Le soir, devant l’enfant qui pleurait à mes côtés, un homme à vélo a dit « Oh! Les fées ont soif! » Je n’avais pas relu la pièce, mais son titre me traînait dans la tête depuis des semaines, sorti de nulle part, peut-être juste parce qu’il est beau. Je suis rentrée chez moi sur cette synchronicité, sans savoir comment l’interpréter. Pourtant, j’ai toujours eu la certitude que ces coïncidences étaient l’écho de quelque chose, quelque part, fine tuné avec moi, qui me chuchote à partir d’un point éloigné de l’univers que je suis sur la bonne track.

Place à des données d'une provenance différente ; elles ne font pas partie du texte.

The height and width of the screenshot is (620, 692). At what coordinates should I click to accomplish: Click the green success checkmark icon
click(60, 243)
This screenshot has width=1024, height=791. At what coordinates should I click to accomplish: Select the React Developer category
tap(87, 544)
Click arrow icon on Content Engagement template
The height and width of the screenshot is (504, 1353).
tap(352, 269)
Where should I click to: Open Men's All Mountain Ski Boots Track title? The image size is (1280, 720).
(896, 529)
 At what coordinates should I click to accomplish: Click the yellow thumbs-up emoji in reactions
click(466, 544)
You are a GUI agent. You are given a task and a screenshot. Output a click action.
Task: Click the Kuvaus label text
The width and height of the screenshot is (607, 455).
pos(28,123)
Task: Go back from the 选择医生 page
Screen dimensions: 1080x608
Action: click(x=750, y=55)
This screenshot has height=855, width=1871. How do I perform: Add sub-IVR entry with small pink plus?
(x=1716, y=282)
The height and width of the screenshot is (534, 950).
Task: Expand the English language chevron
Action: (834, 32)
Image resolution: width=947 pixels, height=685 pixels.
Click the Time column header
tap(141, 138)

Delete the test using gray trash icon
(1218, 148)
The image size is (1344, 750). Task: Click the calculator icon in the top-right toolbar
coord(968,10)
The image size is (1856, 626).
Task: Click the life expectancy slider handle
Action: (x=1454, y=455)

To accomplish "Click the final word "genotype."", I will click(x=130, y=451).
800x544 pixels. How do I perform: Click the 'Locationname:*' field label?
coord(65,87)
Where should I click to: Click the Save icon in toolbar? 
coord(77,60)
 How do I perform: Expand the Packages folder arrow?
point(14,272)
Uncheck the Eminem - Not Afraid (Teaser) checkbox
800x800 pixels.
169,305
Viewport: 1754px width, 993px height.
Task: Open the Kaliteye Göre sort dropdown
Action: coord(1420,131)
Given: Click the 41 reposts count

J’ai eu la première piste de Kid A en tête tout le reste de la soirée. Je n’étais pas certaine que tout était à sa place, surtout que je m’étais levée le matin avec l’impression, moi aussi, d’avoir croqué dans un citron. Avant d’aller sous la douche, j’ai pensé au dicton un peu mièvre sur la vie qui nous offre des citrons pour qu’on en fasse de la limonade. J’ai jamais eu de misère à faire de la limonade. C’est juste que parfois, on oublie qu’il faut la boire.

Fille

— Souris, fille, chu certain qu’t’es encore plus belle quand tu souris.

Il y a ces gens familiers, à qui on conterait à peu près tout, drette-là, en file pour un contenant moyen de rapini à l’ail. N’importe comment, on se déshabillerait en trop de mots, qui se bousculeraient pour sortir, pu capables de rebondir d’un bord à l’autre de notre tête.

Le matin, en sortant du métro, j’avais réalisé que ma robe devenait transparente au soleil. Si ça n’avait pas été de mes habits en saran wrap, j’aurais demandé au monsieur qu’il me serre dans ses bras. Avec les fesses à moitié dévoilées, que j’avais quand même assumées toute la journée, ça ne me semblait pas approprié.

J’ai souri en disant ok. Il m’a fait un clin d’oeil, a payé ses tuiles aux amandes et est parti. Ça ne prenait pas plus de mots que ça, et il le savait. J’ai mis le pied dehors dans une lumière de début de soirée, au coin d’une rue et d’une autre, la tête aussi translucide que ma robe, enfin.